ComplianceHome is devoted to helping organization’s adhere to relevant laws, regulations, guidelines and specifications. Violations of regulatory compliance regulations often result in legal punishment including federal fines.
- Health Insurance Portability and Accountability Act of 1996 (HIPAA): HIPAA is an American law that protects patient health information (PHI). HIPAA mandates standardization of electronic health records (EHR) systems and includes IT security measures designed to protect data privacy and patient confidentiality. There are very large fines for HIPAA breaches.

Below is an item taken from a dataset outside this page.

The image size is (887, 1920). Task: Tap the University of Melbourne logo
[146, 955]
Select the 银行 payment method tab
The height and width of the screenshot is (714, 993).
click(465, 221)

- General Data Protection Regulation (GDPR): GDPR is a European regulation that protects personal data. It applies to any organisation in any location that is holding personal data for individuals who are resident in the European Union.
- Sarbanes-Oxley Act (SOX) of 2002: SOX was enacted in response to financial scandals in publicly listed companies to protect shareholders and the general public from accounting errors and fraudulent practices in the enterprise. Among other provisions, the law sets rules on storing and retaining business records in IT systems.
- Can Spam Act of 2003: The Can Spam Act requires organisations to label commercial emails as advertising, use legitimate return email addresses, provide recipients with opt-out options and process opt-out requests with 10 business days.
- Dodd-Frank Act: The Dodd-Frank Act reduces the US Government dependence on banks by subjecting them to regulations that enforce transparency and accountability.
- Payment Card Industry Data Security Standard (PCI DSS): PCI DSS is not a federal law. It is a set of policies and procedures created by leading American credit card vendors (Visa, MasterCard, Discover and American Express) to standardise the security of credit, debit and cash card transactions.
- Federal Information Security Management Act (FISMA): FISMA requires US federal agencies to conduct annual reviews of information security procedures with the objective reducing IT risks and specifically protecting data.